診察室では、陽向が待っててくれていて、すぐに、診察ができた。

朱鳥をベッドに寝かせて、診察を始める。

「朱鳥、少し診察するね。まずは、体温計ってくれる?」

「ん……」

ピピピピピッ♪ピピピピピッ♪

「んー、37.7か……結構熱出ちゃったね。じゃあ、次は聴診するからね。服、捲るよ。」

服を捲って、聴診器で音を聞いていく。

服を捲った時、朱鳥の体にできたアザの数に、陽向は少し、驚いたような表情を浮かべていた。

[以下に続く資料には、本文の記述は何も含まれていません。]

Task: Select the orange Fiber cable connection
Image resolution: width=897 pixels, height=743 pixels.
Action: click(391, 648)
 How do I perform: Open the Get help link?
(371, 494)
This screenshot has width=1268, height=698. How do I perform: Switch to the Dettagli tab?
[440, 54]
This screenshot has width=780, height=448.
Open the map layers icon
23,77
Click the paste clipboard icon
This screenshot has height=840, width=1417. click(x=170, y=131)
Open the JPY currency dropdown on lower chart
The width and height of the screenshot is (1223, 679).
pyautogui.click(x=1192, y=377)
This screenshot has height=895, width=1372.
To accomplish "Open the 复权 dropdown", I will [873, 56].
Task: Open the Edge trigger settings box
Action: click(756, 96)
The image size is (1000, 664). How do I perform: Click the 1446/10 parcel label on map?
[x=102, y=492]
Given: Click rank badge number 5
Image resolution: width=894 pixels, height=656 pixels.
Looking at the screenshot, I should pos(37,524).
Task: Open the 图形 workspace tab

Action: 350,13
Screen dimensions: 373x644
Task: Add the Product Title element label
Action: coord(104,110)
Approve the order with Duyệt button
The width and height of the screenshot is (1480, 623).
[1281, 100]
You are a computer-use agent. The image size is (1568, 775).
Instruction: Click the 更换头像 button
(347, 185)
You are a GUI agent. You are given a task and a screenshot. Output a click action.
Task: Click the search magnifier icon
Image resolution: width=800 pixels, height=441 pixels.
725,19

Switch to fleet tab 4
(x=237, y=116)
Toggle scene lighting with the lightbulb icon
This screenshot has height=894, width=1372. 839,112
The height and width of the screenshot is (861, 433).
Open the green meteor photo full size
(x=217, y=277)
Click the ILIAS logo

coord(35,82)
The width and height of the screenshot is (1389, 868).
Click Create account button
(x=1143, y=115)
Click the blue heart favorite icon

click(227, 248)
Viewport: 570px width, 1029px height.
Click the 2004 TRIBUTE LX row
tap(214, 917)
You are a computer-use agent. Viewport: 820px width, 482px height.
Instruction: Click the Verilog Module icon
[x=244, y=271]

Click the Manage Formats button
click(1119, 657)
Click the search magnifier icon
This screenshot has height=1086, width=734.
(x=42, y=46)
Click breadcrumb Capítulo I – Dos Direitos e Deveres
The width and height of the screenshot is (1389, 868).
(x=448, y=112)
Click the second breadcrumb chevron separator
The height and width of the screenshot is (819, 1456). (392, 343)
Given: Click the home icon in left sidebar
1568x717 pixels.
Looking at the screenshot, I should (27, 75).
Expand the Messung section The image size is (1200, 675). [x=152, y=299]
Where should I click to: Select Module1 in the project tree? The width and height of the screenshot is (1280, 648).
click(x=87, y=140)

「うん、いいよ。喘息もないし、音は大丈夫だね。今度は、少し触診するけど、いい?」

「……触診?」

「うん、触って、どこが悪いか確かめるの。だから、少しでも痛かったりしたら、教えてね。」

コクン

まずは、1番気になっていた、頬と鼻を触診する。

「…………っ!!」

「朱鳥、ここ痛い?」

コクン

「うーん、やっぱり、一応レントゲン撮っておいた方がいいかな……」

その後も、腕や足へと触診を進める。

足のすねを触った時、また朱鳥は痛そうに顔を歪めた。

「ここも痛い?」

コクン

「じゃあ、顔と足のレントゲン撮ろっか。」

陽向にレントゲンを撮る部屋の空きを確認してもらい、専門の先生にも来てもらった。

朱鳥は、レントゲンが初めてらしく、少しだけ不安そうだったが、大人しく検査を受けてくれた。

検査をすると、鼻と足にヒビが入っている事がわかった。

ヒビだから、固定をして、安静にしていれば治るので、その処置だけして、家に帰ることにした。